Manchester United Supporters: wear a strap on dildo on your head and a pink rara skirt. That way you won't need to spend a fortune every season on a new strip, but everyone will know what team  you support.

Whilst in bed protect yourself from vampires and werewolves by hiding
under the covers.

Save time when crossing a one-way street by only looking in the
direction of oncoming traffic.
D. Rogers, Hemel Hempstead.

Foil pick pockets by placing a freshly toasted "Pop Tart" in each
pocket. Would-be thieves will quickly rupture the fragile pastry and
receive nasty finger burns from the steaming hot jam inside.

A length of plastic drainpipe with a roller skate at each end makes an
ideal "car" for snakes.

Save money on expensive personalised car number plates by simply
changing your name to match your existing plate.
Mr KVL 74IY, Lincoln.

Pass off as Welsh by putting coal dust behind your fingernails and
talking gibberish all the time, stopping occasionally to sing loudly,
or set fire to someone else's house.

Putting just the right amount of gin in your goldfish bowl makes the
fishes' eyes bulge and causes them to swim in an amusing manner.

When crossing a one-way street always look in BOTH directions in case
a large, blue furniture removal lorry is reversing the wrong way up
the road.
D. Rogers, Hemel Hempstead General Infirmary.

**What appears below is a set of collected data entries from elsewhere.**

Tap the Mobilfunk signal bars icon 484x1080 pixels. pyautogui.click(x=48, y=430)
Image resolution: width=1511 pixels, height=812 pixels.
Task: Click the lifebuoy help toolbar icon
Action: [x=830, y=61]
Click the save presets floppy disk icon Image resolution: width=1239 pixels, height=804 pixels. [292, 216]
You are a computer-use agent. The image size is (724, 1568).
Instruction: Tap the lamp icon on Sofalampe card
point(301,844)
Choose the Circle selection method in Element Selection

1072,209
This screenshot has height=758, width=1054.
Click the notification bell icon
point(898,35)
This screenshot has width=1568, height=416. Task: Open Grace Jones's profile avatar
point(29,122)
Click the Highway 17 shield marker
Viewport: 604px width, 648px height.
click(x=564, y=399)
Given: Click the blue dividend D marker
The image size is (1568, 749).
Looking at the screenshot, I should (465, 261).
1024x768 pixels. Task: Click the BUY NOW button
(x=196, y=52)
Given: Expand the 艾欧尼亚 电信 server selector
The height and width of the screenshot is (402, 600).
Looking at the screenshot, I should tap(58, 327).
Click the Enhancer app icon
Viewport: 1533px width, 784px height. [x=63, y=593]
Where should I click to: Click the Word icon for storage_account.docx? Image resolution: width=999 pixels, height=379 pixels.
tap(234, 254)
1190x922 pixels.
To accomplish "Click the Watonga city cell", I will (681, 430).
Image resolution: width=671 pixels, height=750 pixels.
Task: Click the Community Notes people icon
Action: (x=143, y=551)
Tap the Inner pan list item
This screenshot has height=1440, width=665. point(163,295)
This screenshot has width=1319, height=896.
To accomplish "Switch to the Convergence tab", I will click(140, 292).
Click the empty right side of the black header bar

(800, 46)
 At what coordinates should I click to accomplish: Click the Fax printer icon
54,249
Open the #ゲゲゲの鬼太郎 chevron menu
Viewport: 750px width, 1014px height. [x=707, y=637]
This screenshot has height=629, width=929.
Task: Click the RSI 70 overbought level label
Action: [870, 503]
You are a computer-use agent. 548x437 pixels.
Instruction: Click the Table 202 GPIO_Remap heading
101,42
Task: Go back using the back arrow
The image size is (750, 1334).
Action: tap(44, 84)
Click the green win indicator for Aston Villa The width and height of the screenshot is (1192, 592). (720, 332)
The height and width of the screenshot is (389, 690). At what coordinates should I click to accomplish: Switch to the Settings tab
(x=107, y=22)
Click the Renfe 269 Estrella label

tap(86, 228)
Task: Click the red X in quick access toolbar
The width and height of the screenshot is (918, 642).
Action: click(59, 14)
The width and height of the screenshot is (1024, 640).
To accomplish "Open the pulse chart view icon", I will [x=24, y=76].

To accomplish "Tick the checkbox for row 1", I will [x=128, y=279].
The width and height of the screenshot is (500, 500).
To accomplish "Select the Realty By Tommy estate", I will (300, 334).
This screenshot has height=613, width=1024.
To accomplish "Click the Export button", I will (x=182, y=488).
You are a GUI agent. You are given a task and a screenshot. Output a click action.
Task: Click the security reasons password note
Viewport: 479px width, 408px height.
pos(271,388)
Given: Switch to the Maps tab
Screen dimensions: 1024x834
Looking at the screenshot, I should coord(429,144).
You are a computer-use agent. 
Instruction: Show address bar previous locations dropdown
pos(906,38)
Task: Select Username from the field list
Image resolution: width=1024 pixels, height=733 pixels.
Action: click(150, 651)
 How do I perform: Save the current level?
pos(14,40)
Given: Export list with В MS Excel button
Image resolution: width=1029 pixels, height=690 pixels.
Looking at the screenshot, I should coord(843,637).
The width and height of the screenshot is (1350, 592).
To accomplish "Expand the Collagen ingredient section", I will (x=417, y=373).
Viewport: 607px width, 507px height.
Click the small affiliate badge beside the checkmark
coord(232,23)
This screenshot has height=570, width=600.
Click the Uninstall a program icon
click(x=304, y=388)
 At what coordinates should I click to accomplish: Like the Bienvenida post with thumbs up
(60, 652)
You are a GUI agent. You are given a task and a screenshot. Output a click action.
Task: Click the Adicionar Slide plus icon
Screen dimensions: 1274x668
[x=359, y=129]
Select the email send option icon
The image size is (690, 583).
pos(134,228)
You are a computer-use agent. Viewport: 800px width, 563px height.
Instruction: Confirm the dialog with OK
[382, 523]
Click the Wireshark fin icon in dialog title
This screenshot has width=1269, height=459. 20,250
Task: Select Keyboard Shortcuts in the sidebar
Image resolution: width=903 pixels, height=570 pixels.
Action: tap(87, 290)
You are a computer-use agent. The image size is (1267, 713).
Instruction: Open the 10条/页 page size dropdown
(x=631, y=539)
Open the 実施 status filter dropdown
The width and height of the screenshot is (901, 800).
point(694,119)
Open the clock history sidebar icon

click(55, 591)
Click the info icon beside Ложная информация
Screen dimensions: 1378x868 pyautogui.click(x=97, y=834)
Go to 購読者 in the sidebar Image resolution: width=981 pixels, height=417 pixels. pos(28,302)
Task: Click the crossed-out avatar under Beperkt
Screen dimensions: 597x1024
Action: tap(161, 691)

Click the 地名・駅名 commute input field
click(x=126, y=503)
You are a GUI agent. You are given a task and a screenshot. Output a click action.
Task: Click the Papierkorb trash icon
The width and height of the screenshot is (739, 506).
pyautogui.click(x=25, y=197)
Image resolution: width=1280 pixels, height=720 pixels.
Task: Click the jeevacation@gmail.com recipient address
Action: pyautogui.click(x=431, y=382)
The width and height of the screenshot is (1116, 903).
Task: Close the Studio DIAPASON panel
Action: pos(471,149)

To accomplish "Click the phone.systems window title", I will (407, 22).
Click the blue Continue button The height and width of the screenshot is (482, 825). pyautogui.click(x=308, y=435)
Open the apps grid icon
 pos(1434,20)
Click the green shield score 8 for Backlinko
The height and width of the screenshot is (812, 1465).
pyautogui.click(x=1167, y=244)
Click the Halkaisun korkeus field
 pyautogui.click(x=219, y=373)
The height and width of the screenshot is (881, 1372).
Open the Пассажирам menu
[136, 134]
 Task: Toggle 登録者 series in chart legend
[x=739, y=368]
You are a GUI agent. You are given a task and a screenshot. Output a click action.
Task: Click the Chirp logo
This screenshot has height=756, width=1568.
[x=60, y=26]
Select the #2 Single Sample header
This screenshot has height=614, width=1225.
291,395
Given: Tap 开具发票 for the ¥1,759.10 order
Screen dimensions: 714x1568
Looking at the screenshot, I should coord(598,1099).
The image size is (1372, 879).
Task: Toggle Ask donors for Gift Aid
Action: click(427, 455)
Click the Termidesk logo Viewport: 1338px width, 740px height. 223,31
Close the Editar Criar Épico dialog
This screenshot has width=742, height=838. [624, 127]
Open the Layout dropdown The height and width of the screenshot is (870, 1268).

Anorexics. When your knees become fatter than your legs, start eating
cakes again.

Play "Moth Aircraft Carriers" by floating a shoe box in the bath with
a torch attached. Leave a window open for ten minutes, then turn off
the room lights and watch as the moths attempt to make their dramatic
and dangerous landings.

An empty aluminium cigar tube filled with angry wasps makes an
inexpensive vibrator.

Thanks to Viz......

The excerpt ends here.